STEMIs occur when there is a sudden blockage of one of the three coronary arteries that supply blood to the heart. Without blood, the heart muscle will die. Percutaneous coronary intervention is the preferred emergency procedure for opening the occluded arteries.
In the past, BMH patients having a STEMI were given clot-busting medication and airlifted to hospitals in Charleston or Savannah approved to perform PCIs. But it wasn't always possible to get patients into the cath lab for the procedure within the 90-minute practice guidelines established by the American College of Cardiology and the American Heart Association.
Beaufort Memorial Cochrane Heart Center began working with Duke Heart Network two years ago to meet the criteria required by the South Carolina Department of Health and Environmental Control to perform the life-saving procedures in its own catheterization lab.
During a PCI, a catheter with a balloon at its tip is inserted into the blocked artery and then inflated to push away the clot and restore blood flow to the heart. After the balloon opens the blocked artery, a stent is placed in the area of the clot to stabilize the artery and prevent it from closing again.
"You have to act as expeditiously as possible to get the best outcome," said Dr. Harry Phillips, chief medical officer of Duke Network Services and associate director of the Duke Heart Center. "The longer it takes to clear the clot and restore blood flow, the greater the amount of damage to the heart muscle."
Establishing a STEMI program at BMH was a project that involved virtually every department from the Emergency Room to the Intensive Care Unit. More than a dozen cardiac cath lab team members received specialized training at Duke's cardiac cath lab.

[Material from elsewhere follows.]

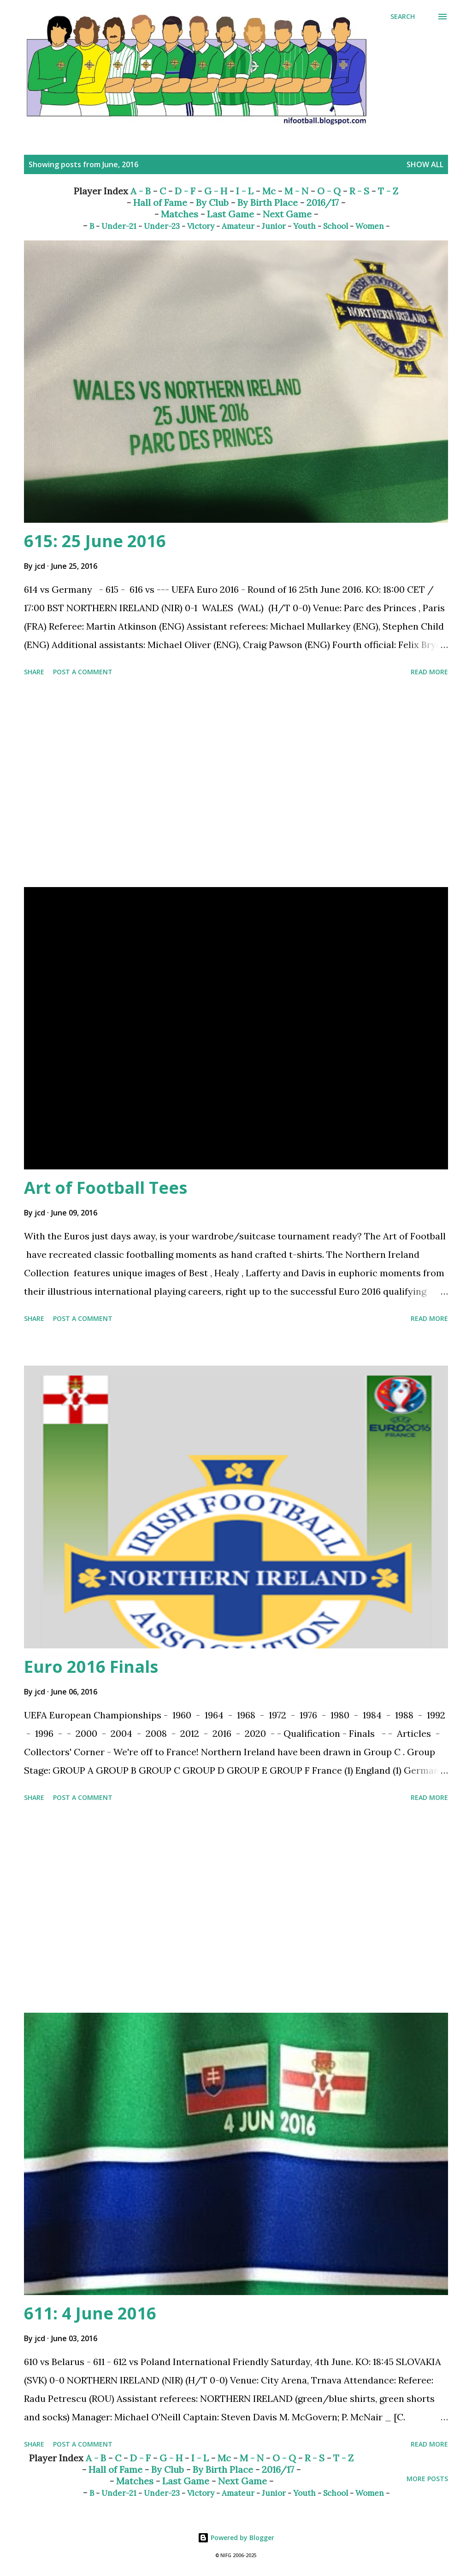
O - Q (329, 191)
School (335, 226)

In addition three Duke Heart Network nurses provided four days of specialized training to BMH emergency department and in-patient nurses who will care for patients following PCI procedures.
The Medical University of South Carolina, Roper St. Francis Healthcare and Hilton Head Hospital also supported BMH's application to obtain the required Certificate of Need from DHEC.
"In South Carolina, we have worked since 2008 to develop a regional referral care system to assure that heart attack patients get the treatment they need as soon as possible," said Dr. Rick Foster, senior vice president of quality and patient safety for the South Carolina Hospital Association. "With the designation of Beaufort as a treatment hospital, the regional system becomes even stronger, allowing emergency medical teams to get area residents to a treatment center even faster."